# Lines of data
--------------------

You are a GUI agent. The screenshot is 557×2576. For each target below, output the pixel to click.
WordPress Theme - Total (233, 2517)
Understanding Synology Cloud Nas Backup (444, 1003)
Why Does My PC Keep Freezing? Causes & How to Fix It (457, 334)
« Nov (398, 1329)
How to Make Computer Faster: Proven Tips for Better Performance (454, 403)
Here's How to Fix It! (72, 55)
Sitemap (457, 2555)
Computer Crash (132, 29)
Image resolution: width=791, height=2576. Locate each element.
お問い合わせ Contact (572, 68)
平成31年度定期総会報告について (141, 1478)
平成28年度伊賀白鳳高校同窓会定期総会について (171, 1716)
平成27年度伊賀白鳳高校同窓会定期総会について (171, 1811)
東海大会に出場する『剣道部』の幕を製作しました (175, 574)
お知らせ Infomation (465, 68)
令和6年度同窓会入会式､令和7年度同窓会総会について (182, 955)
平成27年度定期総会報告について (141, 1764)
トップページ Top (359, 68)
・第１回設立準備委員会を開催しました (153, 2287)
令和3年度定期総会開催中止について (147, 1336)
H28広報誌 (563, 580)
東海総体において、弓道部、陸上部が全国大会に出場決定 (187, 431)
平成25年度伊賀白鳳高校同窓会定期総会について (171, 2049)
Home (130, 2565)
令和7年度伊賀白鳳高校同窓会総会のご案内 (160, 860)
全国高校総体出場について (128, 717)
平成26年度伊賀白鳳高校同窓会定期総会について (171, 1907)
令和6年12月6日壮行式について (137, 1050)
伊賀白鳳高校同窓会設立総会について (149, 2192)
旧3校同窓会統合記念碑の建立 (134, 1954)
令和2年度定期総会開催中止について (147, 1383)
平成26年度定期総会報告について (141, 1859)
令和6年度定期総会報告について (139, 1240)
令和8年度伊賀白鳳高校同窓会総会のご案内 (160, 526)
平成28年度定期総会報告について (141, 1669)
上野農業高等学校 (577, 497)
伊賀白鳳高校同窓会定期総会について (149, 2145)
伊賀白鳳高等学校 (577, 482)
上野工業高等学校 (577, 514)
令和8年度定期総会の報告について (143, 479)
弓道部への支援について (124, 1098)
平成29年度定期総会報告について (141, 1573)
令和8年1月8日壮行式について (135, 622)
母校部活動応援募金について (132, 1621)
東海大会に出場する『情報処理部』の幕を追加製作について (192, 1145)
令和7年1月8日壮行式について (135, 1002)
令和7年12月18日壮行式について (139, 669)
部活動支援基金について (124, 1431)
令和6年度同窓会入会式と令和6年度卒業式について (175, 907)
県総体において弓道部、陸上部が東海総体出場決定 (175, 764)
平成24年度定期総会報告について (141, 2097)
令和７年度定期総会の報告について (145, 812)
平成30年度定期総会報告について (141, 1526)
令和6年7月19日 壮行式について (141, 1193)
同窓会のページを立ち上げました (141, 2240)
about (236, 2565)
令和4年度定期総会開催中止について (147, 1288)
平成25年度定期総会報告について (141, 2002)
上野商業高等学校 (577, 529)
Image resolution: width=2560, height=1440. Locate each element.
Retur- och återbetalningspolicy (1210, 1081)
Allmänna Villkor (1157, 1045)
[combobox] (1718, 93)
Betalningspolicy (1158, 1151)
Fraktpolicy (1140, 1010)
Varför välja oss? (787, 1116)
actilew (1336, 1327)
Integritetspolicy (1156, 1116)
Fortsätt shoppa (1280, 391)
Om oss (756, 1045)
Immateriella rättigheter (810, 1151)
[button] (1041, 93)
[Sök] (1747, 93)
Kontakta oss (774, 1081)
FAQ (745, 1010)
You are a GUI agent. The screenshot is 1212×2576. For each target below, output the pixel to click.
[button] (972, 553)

--------------------

# Work to do
Update the records above by changing each "pixel to click" to "point to tap", and keep everything else the same.

# Task answer
You are a GUI agent. The screenshot is 557×2576. For each target below, output the point to tap.
WordPress Theme - Total (233, 2517)
Understanding Synology Cloud Nas Backup (444, 1003)
Why Does My PC Keep Freezing? Causes & How to Fix It (457, 334)
« Nov (398, 1329)
How to Make Computer Faster: Proven Tips for Better Performance (454, 403)
Here's How to Fix It! (72, 55)
Sitemap (457, 2555)
Computer Crash (132, 29)
Image resolution: width=791, height=2576. Locate each element.
お問い合わせ Contact (572, 68)
平成31年度定期総会報告について (141, 1478)
平成28年度伊賀白鳳高校同窓会定期総会について (171, 1716)
平成27年度伊賀白鳳高校同窓会定期総会について (171, 1811)
東海大会に出場する『剣道部』の幕を製作しました (175, 574)
お知らせ Infomation (465, 68)
令和6年度同窓会入会式､令和7年度同窓会総会について (182, 955)
平成27年度定期総会報告について (141, 1764)
トップページ Top (359, 68)
・第１回設立準備委員会を開催しました (153, 2287)
令和3年度定期総会開催中止について (147, 1336)
H28広報誌 (563, 580)
東海総体において、弓道部、陸上部が全国大会に出場決定 (187, 431)
平成25年度伊賀白鳳高校同窓会定期総会について (171, 2049)
Home (130, 2565)
令和7年度伊賀白鳳高校同窓会総会のご案内 (160, 860)
全国高校総体出場について (128, 717)
平成26年度伊賀白鳳高校同窓会定期総会について (171, 1907)
令和6年12月6日壮行式について (137, 1050)
伊賀白鳳高校同窓会設立総会について (149, 2192)
旧3校同窓会統合記念碑の建立 (134, 1954)
令和2年度定期総会開催中止について (147, 1383)
平成26年度定期総会報告について (141, 1859)
令和6年度定期総会報告について (139, 1240)
令和8年度伊賀白鳳高校同窓会総会のご案内 (160, 526)
平成28年度定期総会報告について (141, 1669)
上野農業高等学校 (577, 497)
伊賀白鳳高校同窓会定期総会について (149, 2145)
伊賀白鳳高等学校 (577, 482)
上野工業高等学校 (577, 514)
令和8年度定期総会の報告について (143, 479)
弓道部への支援について (124, 1098)
平成29年度定期総会報告について (141, 1573)
令和8年1月8日壮行式について (135, 622)
母校部活動応援募金について (132, 1621)
東海大会に出場する『情報処理部』の幕を追加製作について (192, 1145)
令和7年1月8日壮行式について (135, 1002)
令和7年12月18日壮行式について (139, 669)
部活動支援基金について (124, 1431)
令和6年度同窓会入会式と令和6年度卒業式について (175, 907)
県総体において弓道部、陸上部が東海総体出場決定 (175, 764)
平成24年度定期総会報告について (141, 2097)
令和７年度定期総会の報告について (145, 812)
平成30年度定期総会報告について (141, 1526)
令和6年7月19日 壮行式について (141, 1193)
同窓会のページを立ち上げました (141, 2240)
about (236, 2565)
令和4年度定期総会開催中止について (147, 1288)
平成25年度定期総会報告について (141, 2002)
上野商業高等学校 (577, 529)
Image resolution: width=2560, height=1440. Locate each element.
Retur- och återbetalningspolicy (1210, 1081)
Allmänna Villkor (1157, 1045)
[combobox] (1718, 93)
Betalningspolicy (1158, 1151)
Fraktpolicy (1140, 1010)
Varför välja oss? (787, 1116)
actilew (1336, 1327)
Integritetspolicy (1156, 1116)
Fortsätt shoppa (1280, 391)
Om oss (756, 1045)
Immateriella rättigheter (810, 1151)
[button] (1041, 93)
[Sök] (1747, 93)
Kontakta oss (774, 1081)
FAQ (745, 1010)
You are a GUI agent. The screenshot is 1212×2576. For each target below, output the point to tap.
[button] (972, 553)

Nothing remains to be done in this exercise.